Pages

Monday, February 14, 2011

Dinah Shore - Blues in the Night

Dinah Shore (born Frances Rose Shore; February 29, 1916 – February 24, 1994) was an American singer, actress, and television personality. She was most popular during the Big Band era of the 1940s and 1950s.

After failing singing auditions for the bands of Benny Goodman and both Jimmy Dorsey and his brother Tommy Dorsey, Shore struck out on her own to become the first singer of her era to achieve huge solo success.

She had a string of 80 charted popular hits, lasting from 1940 into the late '50s, and after appearing in a handful of films went on to a four-decade career in American television, starring in her own music and variety shows in the '50s and '60s and hosting two talk shows in the '70s.
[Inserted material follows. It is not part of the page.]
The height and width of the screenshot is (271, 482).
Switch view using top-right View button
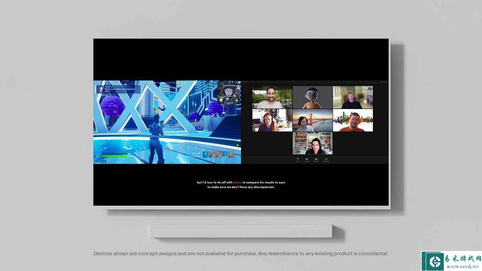click(x=384, y=82)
TV Guide magazine ranked her at #16 on their list of the top fifty television stars of all time.

Stylistically, Dinah Shore was compared to two singers who followed her in the mid-to-late '40s and early '50s, Doris Day and Patti Page.

"Blues in the Night" is a popular song which has become a pop standard and is generally considered to be part of the Great American Songbook. The music was written by Harold Arlen, the lyrics by Johnny Mercer, for the 1941 film Blues in the Night.

The Dinah Shore recording reached the Billboard charts on February 13, 1942 and lasted 7 weeks on the chart, peaking at #4.